___ Texte proposé ___
Euprepia : sœur d’Ennode, elle résidait à Arles (voir epist. 7, 8) d’où était originaire leur famille. Elle envoya son fils Lupicinus en Ligurie auprès d’Ennode pour son éducation. Ennode lui adressa sept lettres : epist. 2, 15 ; 3, 15 ; 3, 28 ; 5, 7 ; 6, 3 ; 6, 26 ; 7, 8 (PLRE 2, « Euprepia », p. 426-427).
Par l’expression « généreuse distribution », nous essayons de traduire à la fois le don et la répartition exprimés par ce terme (voir Aug. bapt. 2, 1, 2 : dispensatio gratiarum ; pecc.mer. 1, 26, 39 : dispensatio gratiae). Le terme « dispensation » existe en français, en particulier chez Bossuet (voir epist. 1, 20, 2, p. 346, note 8).
Obitum est l’antécédent du pronom relatif quem.
Comment expliquer ce passage à la deuxième personne du pluriel ? Un signe d’éloignement, une mise à distance ?
Dura : ce neutre pluriel est caractéristique du style allusif des correspondances. Nous ne savons rien de ces « épreuves pénibles » que pourrait lui avoir infligées un voyage dans l’ouest de la Gaule. La suite du texte évoque en effet une peregrinatio dans le pays « où le soleil se couche ».
___ Données fournies ___
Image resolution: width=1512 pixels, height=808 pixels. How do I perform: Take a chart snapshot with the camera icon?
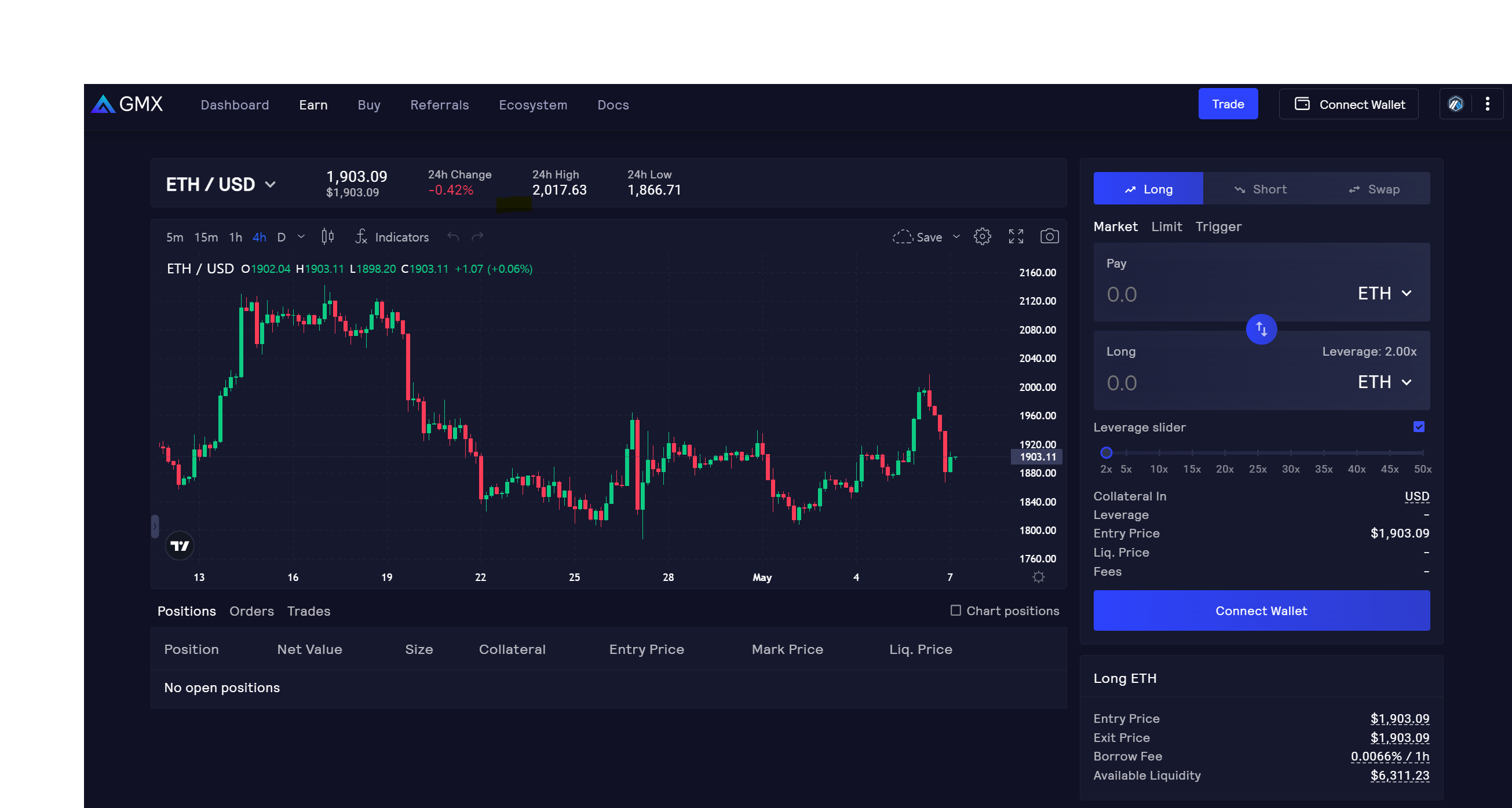(x=1050, y=236)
___
▶ _Énoncé_
D'après le texte proposé, quelles sont les références de toutes les lettres qu'Ennode adressa à Euprepia ? Les lignes ci-dessus ne sont pas nécessaires.

▶ _Réponse complète_
epist. 2, 15 ; epist. 3, 15 ; epist. 3, 28 ; epist. 5, 7 ; epist. 6, 3 ; epist. 6, 26 ; epist. 7, 8.